I am trying to use Databricks Autoloader for a very simple use case:
Reading JSONs from S3 and loading them into a delta table, with schema inference and evolution.
This is my code:
self.spark \
.readStream \
.format("cloudFiles") \
.option("cloudFiles.format", "json") \
.option("cloudFiles.inferColumnTypes", "true") \
.option("cloudFiles.schemaLocation", f"{self.target_s3_bucket}/_schema/{source_table_name}") \
.load(f"{self.source_s3_bucket}/{source_table_name}") \
.distinct() \
.writeStream \
.trigger(availableNow=True) \
.format("delta") \
.option("mergeSchema", "true") \
.option("checkpointLocation", f"{self.target_s3_bucket}/_checkpoint/{source_table_name}") \
.option("streamName", source_table_name) \
.start(f"{self.target_s3_bucket}/{target_table_name}")

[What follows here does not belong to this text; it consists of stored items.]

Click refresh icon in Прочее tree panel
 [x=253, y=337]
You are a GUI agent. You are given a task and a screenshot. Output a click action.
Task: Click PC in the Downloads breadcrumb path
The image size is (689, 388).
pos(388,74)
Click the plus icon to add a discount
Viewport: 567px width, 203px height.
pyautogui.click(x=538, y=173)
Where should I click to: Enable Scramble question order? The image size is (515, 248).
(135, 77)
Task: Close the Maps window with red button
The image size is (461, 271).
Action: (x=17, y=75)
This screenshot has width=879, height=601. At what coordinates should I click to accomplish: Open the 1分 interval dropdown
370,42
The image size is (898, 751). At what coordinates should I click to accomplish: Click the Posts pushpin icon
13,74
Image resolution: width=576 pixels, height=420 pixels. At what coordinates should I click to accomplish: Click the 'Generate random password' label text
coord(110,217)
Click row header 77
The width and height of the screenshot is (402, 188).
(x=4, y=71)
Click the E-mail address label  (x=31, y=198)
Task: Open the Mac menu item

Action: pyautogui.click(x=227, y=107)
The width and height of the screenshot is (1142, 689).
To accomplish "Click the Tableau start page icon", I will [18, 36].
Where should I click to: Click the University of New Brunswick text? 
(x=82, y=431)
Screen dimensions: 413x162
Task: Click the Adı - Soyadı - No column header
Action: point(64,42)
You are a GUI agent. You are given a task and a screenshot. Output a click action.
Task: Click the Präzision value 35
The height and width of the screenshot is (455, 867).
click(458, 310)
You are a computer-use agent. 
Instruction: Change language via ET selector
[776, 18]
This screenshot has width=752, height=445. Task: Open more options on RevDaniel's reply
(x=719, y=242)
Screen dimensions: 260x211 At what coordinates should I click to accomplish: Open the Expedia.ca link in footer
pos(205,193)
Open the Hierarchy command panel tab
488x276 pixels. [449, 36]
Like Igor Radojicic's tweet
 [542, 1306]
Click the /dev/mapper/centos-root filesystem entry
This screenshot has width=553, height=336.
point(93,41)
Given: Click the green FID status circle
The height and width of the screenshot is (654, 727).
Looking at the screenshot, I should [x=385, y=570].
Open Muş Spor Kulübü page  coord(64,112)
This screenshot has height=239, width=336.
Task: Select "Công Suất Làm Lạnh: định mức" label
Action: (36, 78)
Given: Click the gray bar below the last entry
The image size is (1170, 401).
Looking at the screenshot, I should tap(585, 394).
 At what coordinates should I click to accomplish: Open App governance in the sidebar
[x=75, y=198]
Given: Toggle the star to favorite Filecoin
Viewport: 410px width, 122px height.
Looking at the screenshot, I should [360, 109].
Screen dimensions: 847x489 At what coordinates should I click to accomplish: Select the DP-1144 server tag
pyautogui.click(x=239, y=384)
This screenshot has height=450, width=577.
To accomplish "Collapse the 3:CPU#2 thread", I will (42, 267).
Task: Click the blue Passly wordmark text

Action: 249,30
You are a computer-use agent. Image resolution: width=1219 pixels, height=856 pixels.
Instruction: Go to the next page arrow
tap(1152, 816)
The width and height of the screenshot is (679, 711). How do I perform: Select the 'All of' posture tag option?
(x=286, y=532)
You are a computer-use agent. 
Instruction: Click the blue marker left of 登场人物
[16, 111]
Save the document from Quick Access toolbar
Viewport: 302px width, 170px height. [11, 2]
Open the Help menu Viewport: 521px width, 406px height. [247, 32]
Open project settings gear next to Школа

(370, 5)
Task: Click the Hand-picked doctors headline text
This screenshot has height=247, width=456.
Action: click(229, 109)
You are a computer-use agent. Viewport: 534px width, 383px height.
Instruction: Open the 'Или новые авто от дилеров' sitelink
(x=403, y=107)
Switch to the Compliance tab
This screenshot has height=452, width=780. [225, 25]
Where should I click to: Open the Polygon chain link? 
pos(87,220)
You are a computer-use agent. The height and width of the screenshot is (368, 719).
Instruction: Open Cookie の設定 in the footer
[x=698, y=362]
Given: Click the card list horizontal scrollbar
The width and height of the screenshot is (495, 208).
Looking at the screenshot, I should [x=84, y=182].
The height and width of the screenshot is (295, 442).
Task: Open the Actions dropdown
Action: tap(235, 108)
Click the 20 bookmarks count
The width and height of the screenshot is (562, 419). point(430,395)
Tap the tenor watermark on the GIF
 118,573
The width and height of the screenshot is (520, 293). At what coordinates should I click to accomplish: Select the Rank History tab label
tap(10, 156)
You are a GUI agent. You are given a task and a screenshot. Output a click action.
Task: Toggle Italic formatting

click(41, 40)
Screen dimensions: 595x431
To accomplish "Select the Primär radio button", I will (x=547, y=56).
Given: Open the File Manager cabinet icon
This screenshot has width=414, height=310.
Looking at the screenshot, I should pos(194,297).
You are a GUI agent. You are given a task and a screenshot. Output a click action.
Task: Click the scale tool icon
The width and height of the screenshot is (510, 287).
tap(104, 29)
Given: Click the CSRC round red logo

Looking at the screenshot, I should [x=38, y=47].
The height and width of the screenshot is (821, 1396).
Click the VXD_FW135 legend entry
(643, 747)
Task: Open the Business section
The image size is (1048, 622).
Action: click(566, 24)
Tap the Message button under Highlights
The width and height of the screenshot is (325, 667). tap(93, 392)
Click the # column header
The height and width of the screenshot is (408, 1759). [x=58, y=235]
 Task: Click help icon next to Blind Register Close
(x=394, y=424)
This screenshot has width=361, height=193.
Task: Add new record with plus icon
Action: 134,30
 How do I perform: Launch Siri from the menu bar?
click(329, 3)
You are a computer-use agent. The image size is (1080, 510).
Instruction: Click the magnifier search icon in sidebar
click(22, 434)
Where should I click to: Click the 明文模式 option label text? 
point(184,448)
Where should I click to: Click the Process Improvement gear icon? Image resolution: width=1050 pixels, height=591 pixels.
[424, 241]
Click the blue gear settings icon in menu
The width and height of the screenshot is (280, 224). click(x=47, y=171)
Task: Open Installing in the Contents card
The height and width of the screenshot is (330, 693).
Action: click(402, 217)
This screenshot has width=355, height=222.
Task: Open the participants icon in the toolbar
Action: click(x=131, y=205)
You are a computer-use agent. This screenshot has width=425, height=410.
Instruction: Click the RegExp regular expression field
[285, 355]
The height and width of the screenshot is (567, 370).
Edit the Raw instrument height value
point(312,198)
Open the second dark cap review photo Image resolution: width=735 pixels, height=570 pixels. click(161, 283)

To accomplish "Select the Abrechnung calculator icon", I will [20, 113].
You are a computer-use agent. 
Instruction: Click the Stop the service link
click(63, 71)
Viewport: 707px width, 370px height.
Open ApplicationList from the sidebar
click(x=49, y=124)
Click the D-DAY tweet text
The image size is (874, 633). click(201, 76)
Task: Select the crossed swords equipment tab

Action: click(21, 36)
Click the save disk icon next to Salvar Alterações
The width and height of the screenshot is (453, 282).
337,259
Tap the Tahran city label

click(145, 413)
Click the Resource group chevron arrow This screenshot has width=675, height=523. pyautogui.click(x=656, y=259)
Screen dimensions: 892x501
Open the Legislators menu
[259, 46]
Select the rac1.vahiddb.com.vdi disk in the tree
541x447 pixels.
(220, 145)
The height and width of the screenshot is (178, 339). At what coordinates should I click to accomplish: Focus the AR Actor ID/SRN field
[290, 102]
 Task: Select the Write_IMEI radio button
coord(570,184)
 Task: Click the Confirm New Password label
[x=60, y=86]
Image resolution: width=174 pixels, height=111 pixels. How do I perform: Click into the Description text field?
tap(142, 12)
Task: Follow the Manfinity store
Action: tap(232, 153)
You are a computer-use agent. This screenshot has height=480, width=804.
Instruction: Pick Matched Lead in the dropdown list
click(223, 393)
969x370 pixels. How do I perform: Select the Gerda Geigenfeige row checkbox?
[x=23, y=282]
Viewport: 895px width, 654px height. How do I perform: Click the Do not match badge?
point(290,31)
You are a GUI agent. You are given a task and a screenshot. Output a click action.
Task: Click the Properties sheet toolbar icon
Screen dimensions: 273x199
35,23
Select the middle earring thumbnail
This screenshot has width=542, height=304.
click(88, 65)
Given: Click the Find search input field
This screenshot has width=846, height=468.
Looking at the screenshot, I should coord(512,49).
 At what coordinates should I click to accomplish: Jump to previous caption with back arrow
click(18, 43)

When a JSON with an unknown column arrives, the Stream fails, as expected, with a NEW_FIELDS_IN_RECORD_WITH_FILE_PATH exception.
But when I retry the job, I get the following exception:
StateSchemaNotCompatible: Provided schema doesn't match to the schema for existing state! Please note that Spark allow difference of field name: check count of fields and data type of each field.
This is my first time using Autoloader, am I doing something obviously wrong?
I've posted this already to StackOverflow and got some answers that were not that helpful though:
https://stackoverflow.com/questions/77482302/databricks-autoloader-schema-evolution-throws-statesche...